All The News That's Fit to Find

I’m a news junkie. The number of times I check cnn.com a day is downright obsessive. And I’m not particular. I’m intrigued by a political commentary just as much as a Paris Hilton expose. Local, Domestic, International – if its going on, I need to know about it.

New York City is home to all of the major news outlets in the country and news just seems to happen there first. There’s no escaping it. There are newspapers to purchase on every corner. Flashing billboards stream the news live in Times Square. Even if you wanted to avoid the news, you couldn’t, as street peddlers dispense free papers at the mouth of every subway station.

In New York, there’s actually time to absorb the news. Time can be found on a subway platform, in a cab stuck in traffic, on the Long Island Railroad or on a cross-town bus. For a city that moves as quickly as New York, there’s an awful lot of waiting going on, and that’s when the news comes in handy.
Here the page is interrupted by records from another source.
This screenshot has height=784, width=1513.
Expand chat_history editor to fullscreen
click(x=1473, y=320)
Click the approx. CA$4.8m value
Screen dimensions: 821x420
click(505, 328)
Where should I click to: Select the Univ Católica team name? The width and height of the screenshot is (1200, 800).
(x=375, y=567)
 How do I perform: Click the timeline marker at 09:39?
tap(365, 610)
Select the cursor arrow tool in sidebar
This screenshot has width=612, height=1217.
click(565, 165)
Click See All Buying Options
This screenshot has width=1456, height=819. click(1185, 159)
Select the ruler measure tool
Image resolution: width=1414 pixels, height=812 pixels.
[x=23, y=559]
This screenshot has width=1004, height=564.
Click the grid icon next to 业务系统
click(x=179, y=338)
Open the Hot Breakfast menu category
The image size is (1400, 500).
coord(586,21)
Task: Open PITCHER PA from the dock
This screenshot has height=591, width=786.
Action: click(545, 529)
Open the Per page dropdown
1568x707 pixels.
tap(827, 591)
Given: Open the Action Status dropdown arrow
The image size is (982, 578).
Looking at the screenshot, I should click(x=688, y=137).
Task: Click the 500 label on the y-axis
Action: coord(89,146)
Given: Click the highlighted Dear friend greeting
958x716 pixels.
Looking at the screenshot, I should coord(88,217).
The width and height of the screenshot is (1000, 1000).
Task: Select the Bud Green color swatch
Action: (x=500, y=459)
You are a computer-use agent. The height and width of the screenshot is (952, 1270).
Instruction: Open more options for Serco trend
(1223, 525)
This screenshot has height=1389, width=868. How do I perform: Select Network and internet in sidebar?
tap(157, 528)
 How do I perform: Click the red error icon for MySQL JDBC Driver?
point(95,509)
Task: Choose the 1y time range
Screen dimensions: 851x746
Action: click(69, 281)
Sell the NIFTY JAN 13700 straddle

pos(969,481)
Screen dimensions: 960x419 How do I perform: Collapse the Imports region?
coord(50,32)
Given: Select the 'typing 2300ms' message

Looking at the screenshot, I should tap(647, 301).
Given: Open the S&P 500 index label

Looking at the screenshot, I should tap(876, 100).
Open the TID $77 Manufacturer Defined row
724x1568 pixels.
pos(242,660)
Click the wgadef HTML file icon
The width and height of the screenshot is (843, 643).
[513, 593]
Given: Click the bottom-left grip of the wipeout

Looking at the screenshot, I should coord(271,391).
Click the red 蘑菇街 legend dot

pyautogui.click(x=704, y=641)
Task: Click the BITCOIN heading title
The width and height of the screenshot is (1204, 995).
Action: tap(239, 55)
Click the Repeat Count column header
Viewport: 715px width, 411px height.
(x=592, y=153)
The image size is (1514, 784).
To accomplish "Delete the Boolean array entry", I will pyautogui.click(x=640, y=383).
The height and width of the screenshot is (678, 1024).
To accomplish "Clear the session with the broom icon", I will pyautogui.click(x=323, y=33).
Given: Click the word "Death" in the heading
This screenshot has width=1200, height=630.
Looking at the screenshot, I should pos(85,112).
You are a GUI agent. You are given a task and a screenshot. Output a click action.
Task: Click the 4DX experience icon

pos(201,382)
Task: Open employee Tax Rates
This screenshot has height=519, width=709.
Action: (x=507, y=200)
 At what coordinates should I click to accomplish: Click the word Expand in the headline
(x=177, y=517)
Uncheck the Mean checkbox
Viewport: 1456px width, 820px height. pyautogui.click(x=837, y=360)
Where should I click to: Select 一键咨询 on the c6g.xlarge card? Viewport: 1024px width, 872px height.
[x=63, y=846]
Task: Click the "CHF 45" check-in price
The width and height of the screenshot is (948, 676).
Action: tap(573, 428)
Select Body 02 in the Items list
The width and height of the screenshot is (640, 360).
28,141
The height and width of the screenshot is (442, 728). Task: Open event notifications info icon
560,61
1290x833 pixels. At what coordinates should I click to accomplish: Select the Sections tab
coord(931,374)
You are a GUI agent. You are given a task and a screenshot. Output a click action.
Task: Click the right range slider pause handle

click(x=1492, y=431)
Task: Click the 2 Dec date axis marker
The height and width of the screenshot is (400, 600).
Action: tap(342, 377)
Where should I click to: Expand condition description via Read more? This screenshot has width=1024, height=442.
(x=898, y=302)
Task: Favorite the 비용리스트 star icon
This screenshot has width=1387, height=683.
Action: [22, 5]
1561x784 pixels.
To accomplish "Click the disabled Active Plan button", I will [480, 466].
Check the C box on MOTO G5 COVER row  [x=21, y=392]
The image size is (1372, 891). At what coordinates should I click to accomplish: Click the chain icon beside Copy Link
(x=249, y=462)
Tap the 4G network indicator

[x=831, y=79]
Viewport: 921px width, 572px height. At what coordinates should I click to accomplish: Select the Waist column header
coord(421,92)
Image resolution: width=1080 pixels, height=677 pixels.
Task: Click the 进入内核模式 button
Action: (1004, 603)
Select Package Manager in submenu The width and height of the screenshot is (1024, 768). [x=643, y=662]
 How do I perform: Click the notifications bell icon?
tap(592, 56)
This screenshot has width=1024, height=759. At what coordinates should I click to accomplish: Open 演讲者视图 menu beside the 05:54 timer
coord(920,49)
Here in Michigan, the news is filtered. We hear about the big stories: The President delivers the State of the Union tonight! Lindsay Lohan back in rehab! Redwings lose again! Great attention is paid to any structural or economic change by the Big Three (GM, Ford and Chrysler) and the networks nearly peed with glee when they reported on the man who fell asleep in a garbage can and awoke to find himself trapped in a city garbage truck. (I’m not making that up. He called on his cell phone from inside the truck, but he didn’t know which truck he was in, so all of the garbage trucks in the city had to pull over and go through their loads. But I digress…)

Smaller international and domestic stories seem to slip by without mention. The Detroit Free Press is a fine paper, but who has time to read it? Not me. I’m too busy scraping the ice and snow off my car every morning. I can’t wait till I get home, because at that point the news is cold.

Many people argue that they don’t like the news. Too much bad stuff going on in the world! Too depressing! They may be right, but in this day and age, its important to stay abreast of what’s happening.

Several months ago a small plane crashed into a residential building on the Upper East Side. I didn’t know about it for hours. Someone I worked with mentioned in passing: “Hey did you hear about the plane that crashed into the building in NY?” To say that I had fear stricken flashbacks would be an understatement. I ran to the TV and quickly learned the details. That’s when I realized I’m in a whole different world out here - one where the news doesn’t penetrate my daily routine. So I continue to check cnn.com obsessively. For me, not knowing what’s going on is scarier than anything I could ever read.